Stored dataset items
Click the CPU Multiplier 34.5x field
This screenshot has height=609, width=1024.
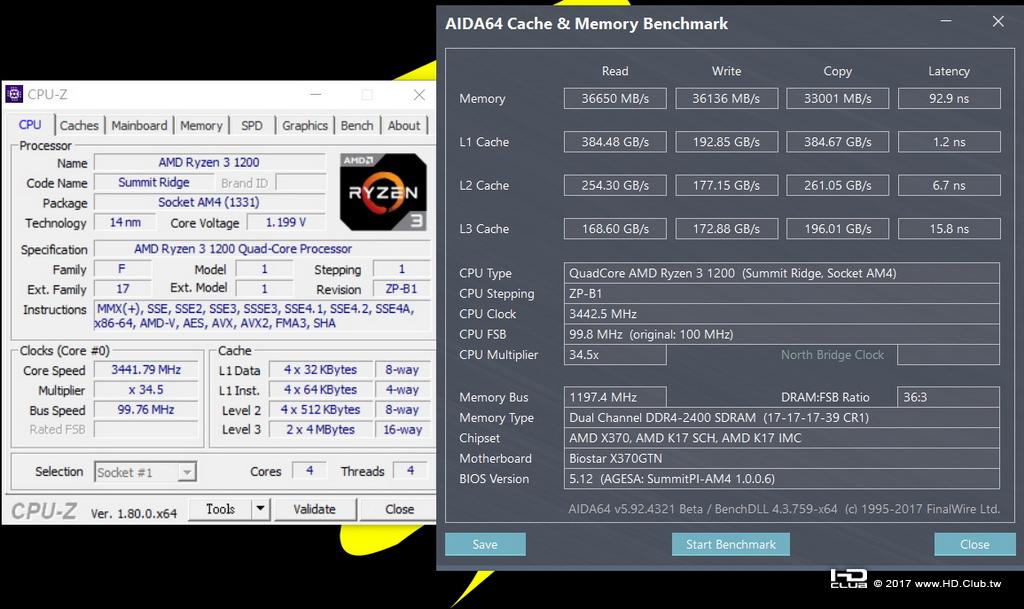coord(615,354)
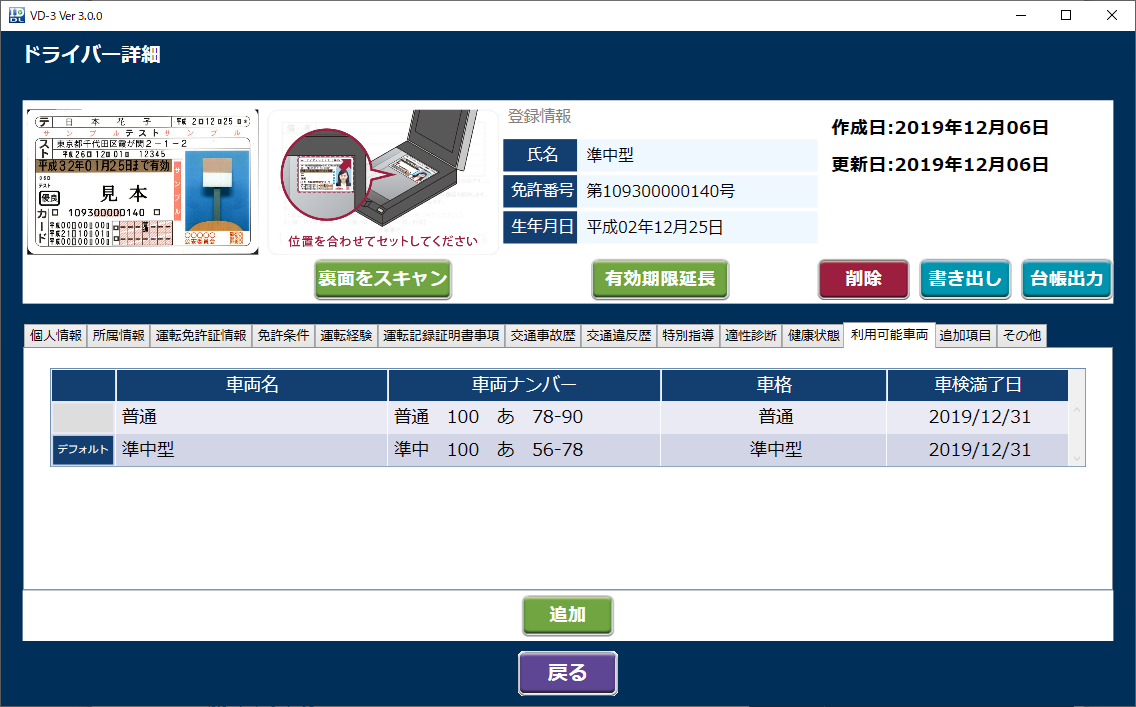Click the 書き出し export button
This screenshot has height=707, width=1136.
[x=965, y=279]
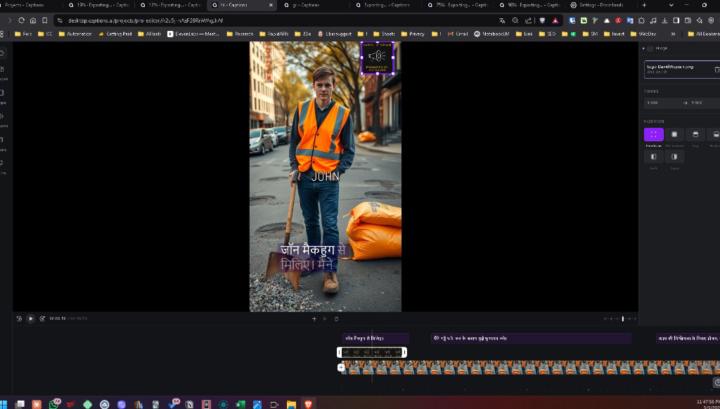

Task directions
Word for word, give the data above again, without any images.

Answer box
Click the CPU Multiplier 34.5x field
This screenshot has height=609, width=1024.
coord(615,354)
Click the 書き出し export button
This screenshot has height=707, width=1136.
[x=965, y=279]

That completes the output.